Brazil: Economic activity expands at strongest clip in a year in January
Latest reading: Economic activity—a proxy for GDP—rose 0.8% in seasonally adjusted month-on-month terms in January, following a 0.2% drop in the previous month. January’s reading was the strongest in a year and largely in line with market expectations.
Relative to the previous month’s figures, readings in January improved for the industrial sector (+0.4% in seasonally adjusted month-on-month terms vs 0.0% in December) and the services sector (+0.8% vs -0.1% in December), which is about 60% of GDP. In contrast, the reading for the agricultural sector softened in January (-1.5% vs +2.1% in December).
In annual terms, economic activity rose 1.0% in January, following a 3.0% increase in the prior month.
Outlook: Our Consensus is for sequential GDP growth to have accelerated to the strongest in a year in Q1 2026, with available data supporting this projection: Economic activity growth in January was stronger than that recorded in Q4 2025.

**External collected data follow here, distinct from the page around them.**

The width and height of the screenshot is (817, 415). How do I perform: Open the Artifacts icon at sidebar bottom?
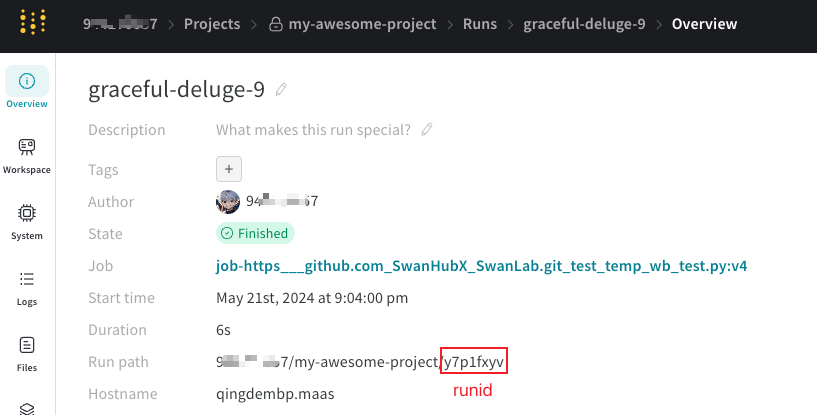(x=27, y=407)
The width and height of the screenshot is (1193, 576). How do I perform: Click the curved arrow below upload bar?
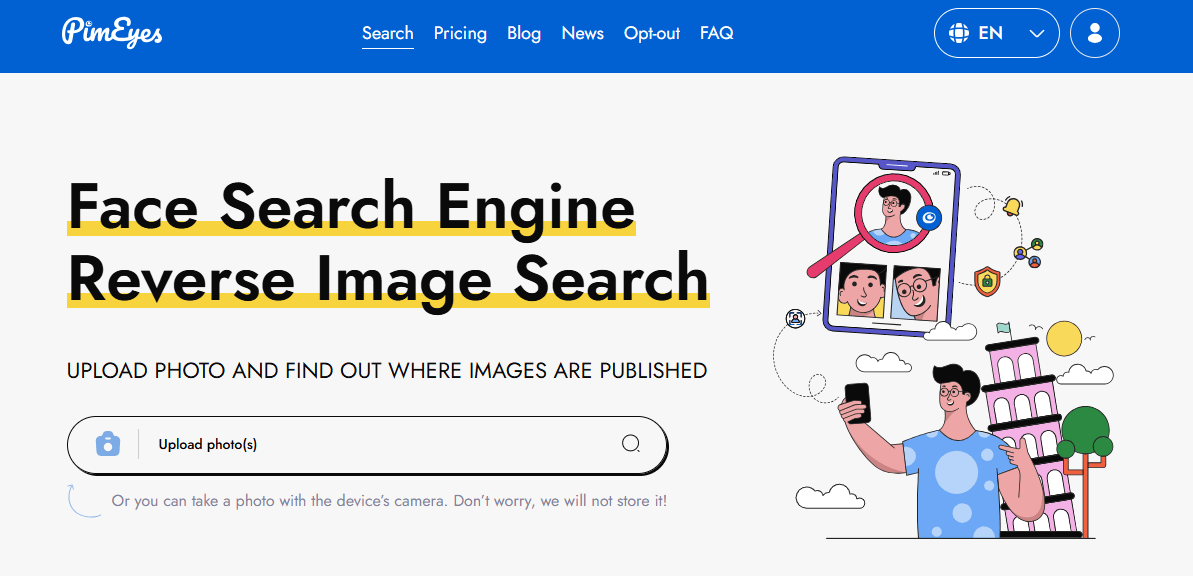click(82, 501)
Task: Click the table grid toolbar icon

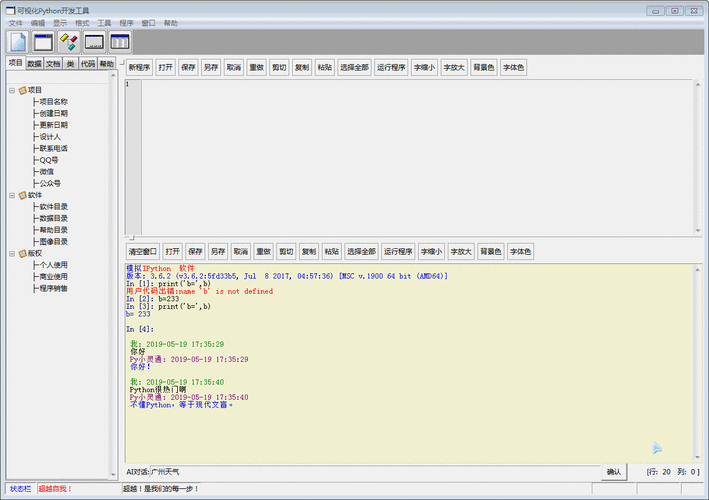Action: tap(119, 42)
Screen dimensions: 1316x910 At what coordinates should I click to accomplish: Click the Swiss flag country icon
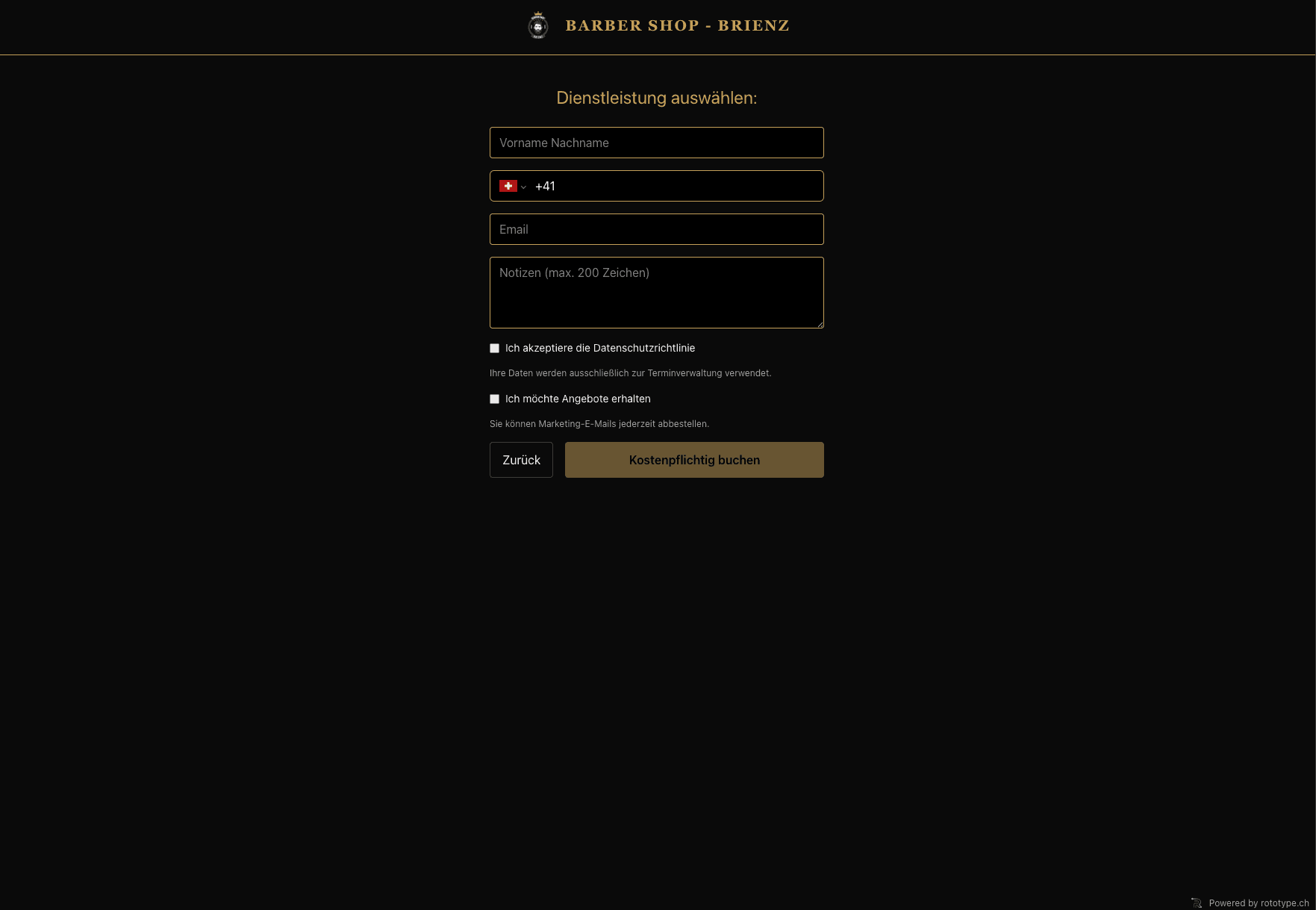coord(508,186)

Sequential GDP growth is then set to slow from Q1 to Q2, before broadly stabilizing through the end of 2026. Overall this year, the economy is set to grow at the mildest pace since the pandemic-induced downturn in 2020. Key factors to monitor are changes in U.S. tariffs, domestic fiscal policy ahead of the October general elections, and spillovers from the war in Iran and its impact on domestic inflation, interest rates and supply chains.
Panelist insight: Regarding the economy’s performance in H1 vs H2 this year, analysts at the EIU added:
“Expansionary fiscal and quasi-fiscal measures that took effect in January—including minimum-wage increases and a higher tax threshold for lower-income households—will cause growth to accelerate in the first half of the year before the initial stimulus begins to fade.”